Other tests are written to fixate the existing behavior of the code. Typical examples are tests written long after the production code in order to cover legacy code with tests. Legacy code can be hard to test, so the test code is difficult to write in human-readable way and tends to be more “mechanical” in nature. The focus of these tests is execution, since the purpose is to make sure refactoring does not break existing behavior.

Naturally, we want our test code to lie in the specification category. But if we have a piece of code that is really hard to test, we can’t just start refactoring blindly. So we write the best tests we can, and refactor the code and tests in parallel. After some work, the production code is in better shape and we have moved our test code into the specification category.

When you write test and production code from scratch, you have every opportunity to write good tests. Make sure you make your code human-readable. The computer will do just fine. :)

Measure Your Code Un-coverage

Maximizing code coverage is not the way to maximize the benefits of unit testing. Instead (1) identify the most important user scenarios and (2) measure and analyze the code “un-coverage”.

Why do we unit test? There’s a multitude of reasons. We want to feel confident our code works and we want fast feedback. Other benefits are related more to the structure of the code. Good tests imply good testability which in turn implies proper decoupling, user-friendly APIs etc. But what do we unit test?

Code coverage is a metric often tied to unit testing. Code coverage can mean many things. The most commonly used metric is “line coverage”, which compares the code lines exercised by all your tests with the total number of lines (normally expressed in ELoCs, effective lines of code = code lines excluding blank lines, comments and curly braces). All coverage metrics work like this, comparing something (e.g. ELoCs) with the total number. Other coverage metrics are “function coverage”, “branch coverage” and “path coverage”.

Having a 60% line coverage means your test execution has touched 60% of your code base. It means close to nothing, however, in terms of quality assurance. You could hit 60% of the code lines and still miss the majority of your most important user scenarios. On the flip side, having a 60% line coverage also means 40% of the code lines have never been executed. Now this is useful information. If a line of code has never been executed, there is a chance the code cannot even be executed without crashing. Or formatting the hard drive, you never know.

So instead of focusing on covering your code with tests, follow this procedure:

  1. Identify the most important user scenarios and alternate paths and implement them as unit tests (or tests on other levels if more appropriate, e.g. component, integration or system level).
  2. Measure your code “un-coverage” and observe which parts of the code are never touched by your test cases. Come up with user scenarios that will exercise the un-covered code. Write tests.

You might still have uncovered code after this procedure. Obtaining 0% code un-coverage (100% code coverage) is expensive. All testing is a trade-off between the risk of releasing something broken and the cost of testing it. When you have covered what is important to your end-user and analyzed the remaining un-covered code, functionality-wise your tests are in great shape even if your coverage is nowhere near 100%.

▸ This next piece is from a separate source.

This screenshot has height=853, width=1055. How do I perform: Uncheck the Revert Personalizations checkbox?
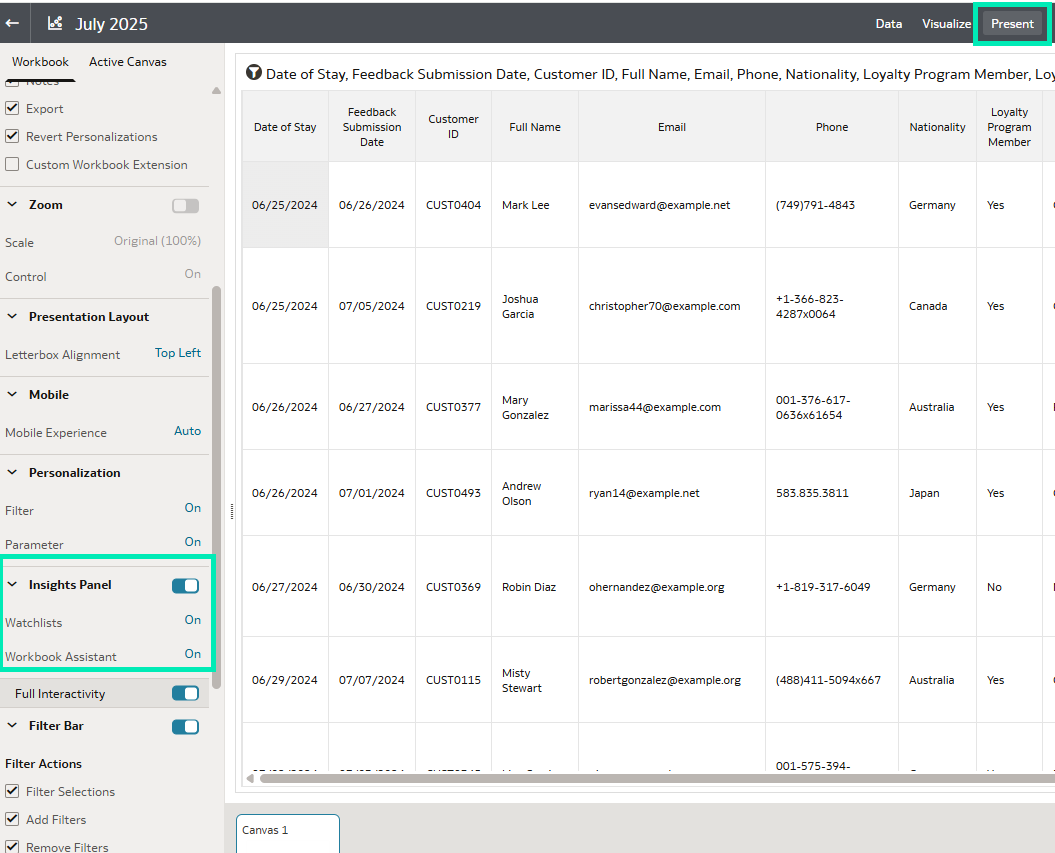click(12, 136)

As a side note: In the case of test-driven development, we will end up with close to 0% un-covered code. But with TDD, bullet (1) is more important than ever. It is easy to get carried away focusing on covering each line of production code with tests and lose focus on what’s important: testing the right thing, i.e. the things that are most important for your end-users. Happy testing.

How Do We Know Our Tests Work Tomorrow?

When writing a test case, good practices suggest that we verify the test can fail. But how can we know the test code doesn’t break later?

How do we know our test code work? It helps to apply a test-first mentality to the largest extent possible. This means writing a failing unit test followed by writing production code to pass the test. As a bonus, “failing first” verifies that the test does what it is meant to do: that it verifies the behavior of your code. We make sure the test actually can fail when the code is broken. As with any code, test code is expected to have bugs in it, so the correctness of your test case needs to be verified. All good.

Robert Martin compares unit tests to dual-entry book keeping, which is a nice analogy: “Accountants who don’t hold to the GAAP [Generally Accepted Accounting Principles] tend to wind up in another profession, or behind bars. Dual Entry Bookkeeping is the simple practice of entering every transaction twice; once on the debit side, and once on the credit side.” The tests (debit) make sure the production code (credit) is correct, while the production code makes sure the test is correct. At least this holds when first writing the test code using test-first methdology above. But does it apply later on?

I have said the following on several occasions: “How can this not work? We have a test case covering exactly this!” Digging deep, it turns out that the test code has broken at some point, and I dare not look in the code repository how long ago. Maybe the code was refactored, and an assert was somehow invalidated or removed. (Examples in funny languages: I had a bash script testing an app. I accidentally removed an “exit 1” statement causing it to never fail. Found out by accident when the app was malfunctioning! At another occation, I wrote this in JavaScript: “test.notEquals(200, response.statusCode)”. I later refactored it to be “status_code”. The problem was that in the production code, I had renamed it to “status” (doh!), giving “response.status_code” the value “undefined” which causes the assert to never fail. Found out by accident when the app was malfunctioning! I also have numerous examples in Java…) We have test code to make sure our production code works. The test code is meta code, looking at the real code. But what mechanisms are there to guarantee that the test code can actually fail still? What about the meta-meta level?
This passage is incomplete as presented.